We need to see this more in our work. Hard work cannot be infinite. The more we can work in short sprints, within the context of progress, the more opportunities we will have to recharge our motivation. It’s the accumulation of small wins that leads to victory.

4. MAKE IT HARD TO MAKE IT HARD FOR YOURSELF
When the path to progress is unclear or our goals are seemingly unachievable, many of us will conjure up self-sabotaging stories to excuse our lack of progress and performance. Without necessarily intending to, we’ll invent alibis that excuse ourselves from poorer performance. “I work better when under pressure,” says the procrastinator, leaving an important project to the last minute. Then, when the disc corrupts or the migraine sets in at the last minute, the procrastinator is able to say, “Well, if it weren’t for that, of course I’d have done a better job.”

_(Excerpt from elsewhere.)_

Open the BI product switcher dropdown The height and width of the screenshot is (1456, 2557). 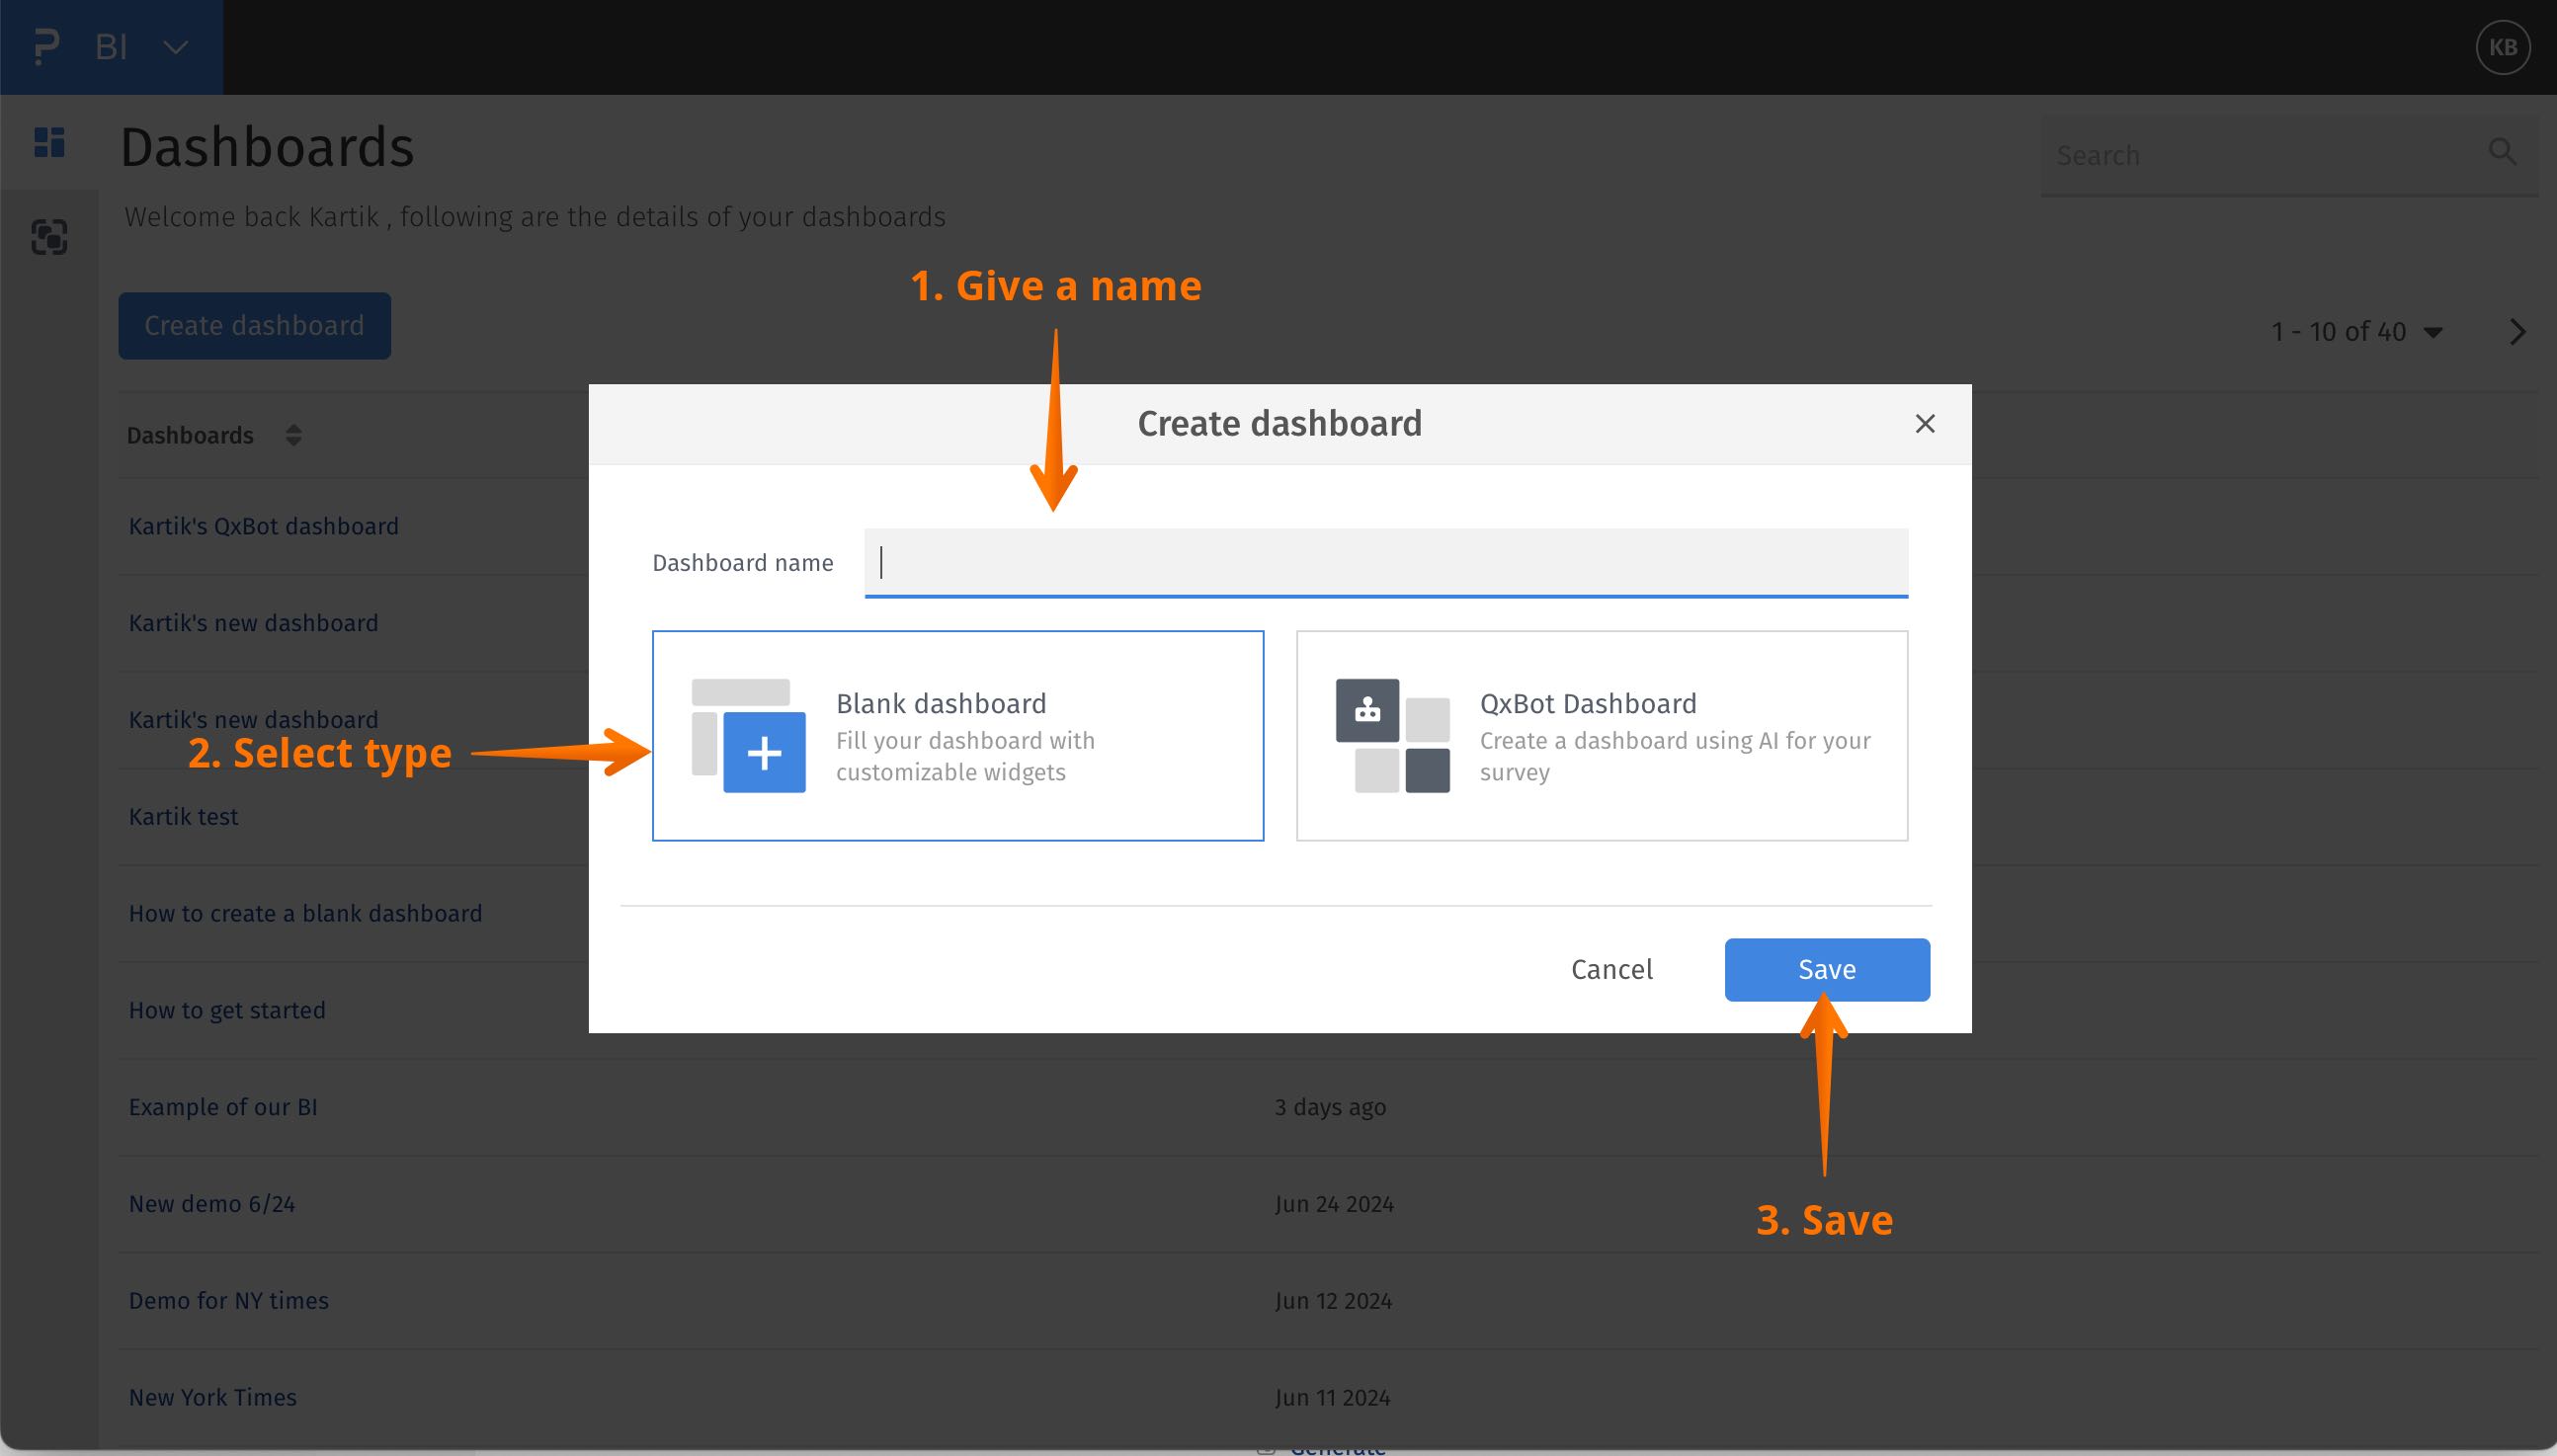(175, 47)
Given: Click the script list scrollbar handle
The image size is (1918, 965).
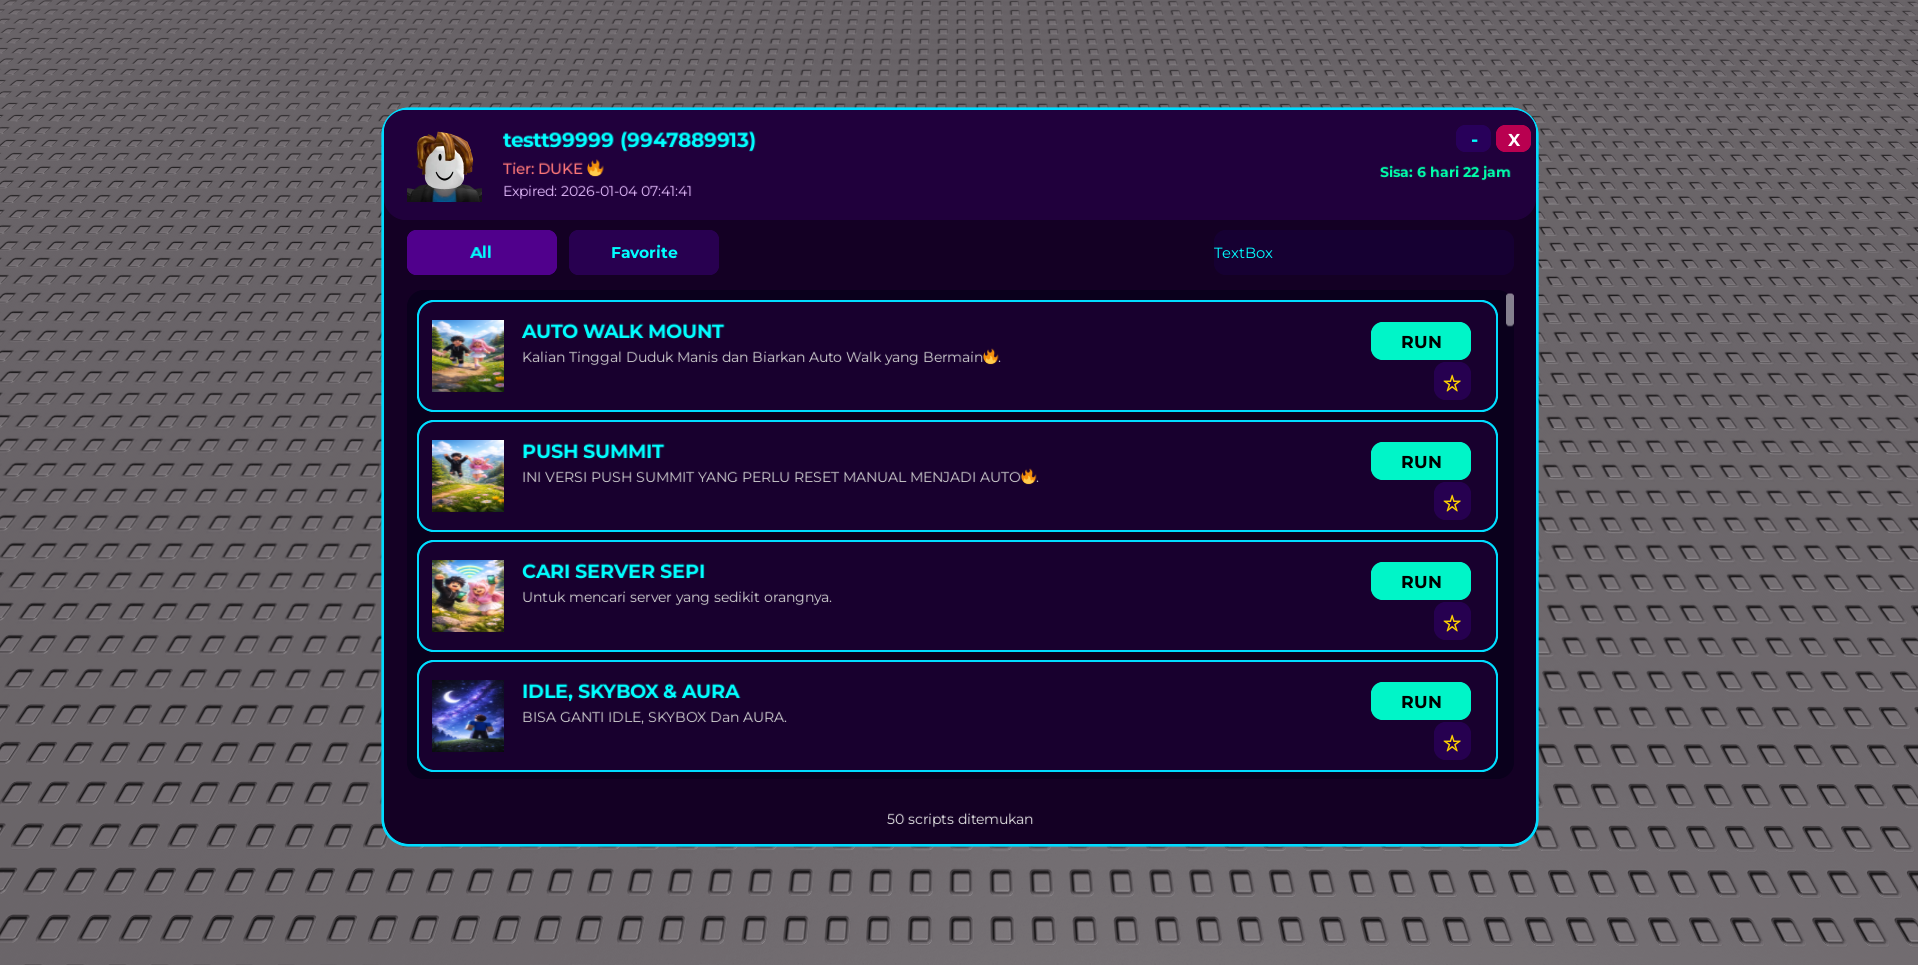Looking at the screenshot, I should (x=1509, y=310).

The perfectionist never has enough time, because they spent the first 80% of the time micro-managing unimportant details. And the overcommitted executive remains faultless – with all of those projects they’ve taken on board, what can one expect if some of them aren’t done well?

These self-sabotaging stories thrive on vagueness and an unclear game. They fall apart when we create real visibility of progress. To combat self-sabotage, we need to get clear on the game we are playing and draw a clear line between story and reality.

5. MANAGE CONTEXT
On any given day, you are playing multiple roles. You may start the day as a parent and family person, then shift to strategic adviser, then to negotiator, then to manager, then to mentor, then to mate.

Sometimes you can bring the mindset from one context into another one, essentially contaminating it. We’ve all been in that situation where, after an incredibly busy and stressful day, we’ve brought ‘boss mode’ back home. The family don’t like it.

One thing you can do here is remember that everything is a game. There are always goals, rules and feedback within any given context. Philosopher James Carse, author of Finite and Infinite Games, says there are at least two kinds of game: those that are played to win, and those that are played for the sake of continuing the play.

“Finite players play within boundaries, infinite players play with boundaries.” Knowing games are at play will help you to pause, shift and adapt your mindset between them.

6. BUILD THE NARRATIVE
One of the biggest things missing in most organisations is a strong sense of ‘narrative’. This is how purpose is expressed beyond numbers. It’s the story of ‘why’ we do our work. Leading games do this well – there’s a narrative that players move through.

Leading companies also craft compelling narratives. Remember Apple’s ‘Think different’ campaign? The intended audience for this was actually internal. Steve Jobs had just taken over a demoralised company; he needed them to rediscover the purpose and pride in their work.

7. CONDUCT EXPERIMENTS
Game designers would call this play-testing, and anyone who has worked on agile projects would know that a lot of work is experimental, and developed through iteration. At a functional level, this works with short sprints; rather than cooking up a perfect plan, and then grinding through periods of stalled productivity and progress, we instead move through various ‘checkpoints’. If one particular approach is not working, we reset to the latest checkpoint and try another.

Games do this tremendously well, so much so that research suggests most gamers spend 70–90% of their time failing. But they’re able to fail fast, and learn from each attempt.

In our own work, we could learn from failure. Apathy is the enemy.

Or, if failure is a bit too heavy a word, think of it like this: in science there’s no such thing as failure, only disproven hypotheses. Persistence is noble and sometimes necessary. Progress is better. If something’s not working, try something else. It’s like Edison once said: “I’ve never failed. I’ve only found 10,000 ways that didn’t work.”